Roger has been faced with a vry difficult decesion after his Doctor's appointment yesterday (Friday July 9

Dr Barnett gave us the report that the pet scan and the MRI showed progression of the prostate cancer in Roger's bones....Spine, shoulders, ribs, arms legs.......It has not invaded his organs at this time...nonetheless his cancer is not responding to anything that they have given him.....Zomita injections will still be given to help strengthen weakend bones due to the cancer....small dose of steroids for pain tolerance and for appettite and Dr. has doubled the dose of fentynol pain patch so that Roger won't have to pop so many percocets when his pain isn't tolerable. Dr. offered Roger to go to Denver to see his colleague at the cancer center there, again for any trial studies Roger might fit the criteria for, to also see if he could get a drug that is currently being used for women and breast cancer that has metastisized to the bone (FDA approved for use in women with breast cancer but not for men with prostate cancer yet) Dr. Barnett is going to work on getting approval somehow for Roger if he can. Roger's bones are so fragile now because of the cancer that if he were to do anything to break any of his spine...it would create a whole new set of problems such as his spinal fluid and surgery to fix the bones that were damaging the spinal fluid.
The other to consider is Hospice at this time if he choses not to go forth with any trial treatments.
Well, I could go on and on and know that some of you want to know the details so it is easier to comprehend that Roger is really not doing very well.
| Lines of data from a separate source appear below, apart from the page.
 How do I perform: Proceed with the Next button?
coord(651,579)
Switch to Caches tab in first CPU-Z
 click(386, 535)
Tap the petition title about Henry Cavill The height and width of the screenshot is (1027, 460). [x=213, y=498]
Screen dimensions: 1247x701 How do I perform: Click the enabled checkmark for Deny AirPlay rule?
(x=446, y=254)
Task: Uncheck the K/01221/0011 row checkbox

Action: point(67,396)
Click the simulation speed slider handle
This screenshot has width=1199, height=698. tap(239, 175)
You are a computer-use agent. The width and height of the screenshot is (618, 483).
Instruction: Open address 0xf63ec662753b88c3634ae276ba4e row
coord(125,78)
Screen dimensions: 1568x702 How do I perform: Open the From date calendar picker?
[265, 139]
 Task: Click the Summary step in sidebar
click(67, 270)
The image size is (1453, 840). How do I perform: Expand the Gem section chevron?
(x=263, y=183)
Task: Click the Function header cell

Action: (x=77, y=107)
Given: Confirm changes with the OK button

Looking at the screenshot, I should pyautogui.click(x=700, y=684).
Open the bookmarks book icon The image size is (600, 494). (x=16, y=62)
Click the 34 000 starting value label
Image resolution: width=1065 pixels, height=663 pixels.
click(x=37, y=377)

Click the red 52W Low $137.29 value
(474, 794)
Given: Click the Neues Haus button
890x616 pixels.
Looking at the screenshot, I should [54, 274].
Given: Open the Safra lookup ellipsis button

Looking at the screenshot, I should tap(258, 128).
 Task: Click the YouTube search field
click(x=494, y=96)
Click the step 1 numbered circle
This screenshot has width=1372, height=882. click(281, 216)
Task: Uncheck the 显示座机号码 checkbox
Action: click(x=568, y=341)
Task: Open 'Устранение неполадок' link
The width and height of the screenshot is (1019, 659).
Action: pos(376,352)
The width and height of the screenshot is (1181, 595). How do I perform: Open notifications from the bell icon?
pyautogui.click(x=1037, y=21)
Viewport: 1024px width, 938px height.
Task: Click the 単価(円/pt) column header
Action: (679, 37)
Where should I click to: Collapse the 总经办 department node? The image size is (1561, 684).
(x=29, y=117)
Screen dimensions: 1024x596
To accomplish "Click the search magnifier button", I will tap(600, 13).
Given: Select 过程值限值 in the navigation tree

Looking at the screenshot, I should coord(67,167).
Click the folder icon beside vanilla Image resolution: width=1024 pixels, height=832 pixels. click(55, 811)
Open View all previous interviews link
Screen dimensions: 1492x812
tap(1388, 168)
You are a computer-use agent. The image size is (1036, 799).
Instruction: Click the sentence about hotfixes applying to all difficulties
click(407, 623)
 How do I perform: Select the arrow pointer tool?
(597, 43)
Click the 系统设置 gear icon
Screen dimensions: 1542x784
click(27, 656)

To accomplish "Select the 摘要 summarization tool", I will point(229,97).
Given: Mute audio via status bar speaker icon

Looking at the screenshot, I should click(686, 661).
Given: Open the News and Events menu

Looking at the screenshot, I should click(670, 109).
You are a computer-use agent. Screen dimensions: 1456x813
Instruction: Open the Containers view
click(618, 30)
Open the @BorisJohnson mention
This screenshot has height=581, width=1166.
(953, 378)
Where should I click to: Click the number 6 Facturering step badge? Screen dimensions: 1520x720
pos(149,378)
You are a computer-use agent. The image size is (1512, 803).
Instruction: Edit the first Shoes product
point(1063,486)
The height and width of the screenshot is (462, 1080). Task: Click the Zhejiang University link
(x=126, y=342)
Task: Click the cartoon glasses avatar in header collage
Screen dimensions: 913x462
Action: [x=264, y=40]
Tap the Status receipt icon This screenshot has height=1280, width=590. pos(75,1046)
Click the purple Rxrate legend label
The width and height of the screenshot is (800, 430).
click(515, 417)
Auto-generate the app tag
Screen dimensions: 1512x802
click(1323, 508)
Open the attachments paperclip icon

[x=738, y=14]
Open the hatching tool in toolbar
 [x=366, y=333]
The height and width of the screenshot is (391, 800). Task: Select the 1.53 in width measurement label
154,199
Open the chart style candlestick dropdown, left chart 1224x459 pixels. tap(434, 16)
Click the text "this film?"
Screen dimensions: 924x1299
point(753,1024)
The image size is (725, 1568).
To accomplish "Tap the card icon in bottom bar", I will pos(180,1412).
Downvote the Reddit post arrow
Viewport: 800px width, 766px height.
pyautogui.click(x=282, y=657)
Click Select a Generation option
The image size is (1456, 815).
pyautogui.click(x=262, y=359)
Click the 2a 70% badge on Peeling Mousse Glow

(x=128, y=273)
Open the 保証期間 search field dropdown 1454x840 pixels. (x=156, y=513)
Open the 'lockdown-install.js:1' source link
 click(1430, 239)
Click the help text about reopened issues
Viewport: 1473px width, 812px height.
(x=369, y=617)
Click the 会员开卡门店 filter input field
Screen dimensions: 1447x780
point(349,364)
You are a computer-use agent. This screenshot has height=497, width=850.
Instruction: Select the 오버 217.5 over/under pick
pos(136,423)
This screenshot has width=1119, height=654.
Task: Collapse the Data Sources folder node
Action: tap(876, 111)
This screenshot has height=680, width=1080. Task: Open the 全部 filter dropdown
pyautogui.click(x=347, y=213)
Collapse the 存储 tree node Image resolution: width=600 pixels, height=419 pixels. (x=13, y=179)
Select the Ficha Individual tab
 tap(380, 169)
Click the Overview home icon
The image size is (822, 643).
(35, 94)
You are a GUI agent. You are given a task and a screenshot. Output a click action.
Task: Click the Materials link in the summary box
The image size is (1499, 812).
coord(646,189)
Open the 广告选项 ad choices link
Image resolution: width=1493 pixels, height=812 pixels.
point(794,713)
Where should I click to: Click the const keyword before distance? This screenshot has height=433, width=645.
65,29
His spirit has been broken and I hear him talk to some of you on the phone and he still keeps his sense of humor....He has never once said "why me?" , but he would like everyone to know that sometimes the fight isn't worth the battle. I will and am doing everything in my power to help him through this very difficult fight. He came into my life when I really needed him and gave me his strong hand and his reassuring deep voice to show me my life was still worth living. I must be by his side with whatever decesion he makes about his upcoming treatments or care in his life and I know you all will do the same..... BECAUSE WE LOVE HIM

Friday, July 2, 2010

July 2, 2010

Today was like any other day in the past two years ....Dianne goes to work, Roger does what he can to help me with the household chores and we wait for the phone call from the Doctor
When I got home tonight Roger said that his oncologist called and said that the MRI results showed that it was not in his vital organs, but that the bone cancer has progressed a lot...He wants to talk with us next friday to give results of the Pet scan and to talk about any options now....from what I know before there are not a lot.... if any....
Roger has been put on two patches instead of just one for the pain.....He is getting more and more defeated and I can see that in him.....staying positive is the hardest thing to do in this situation.....I know that everyone is praying and wanting this to just go away by the power of positive thinking and praying.....I want that too.
We will keep you updated when we see the doctor next friday.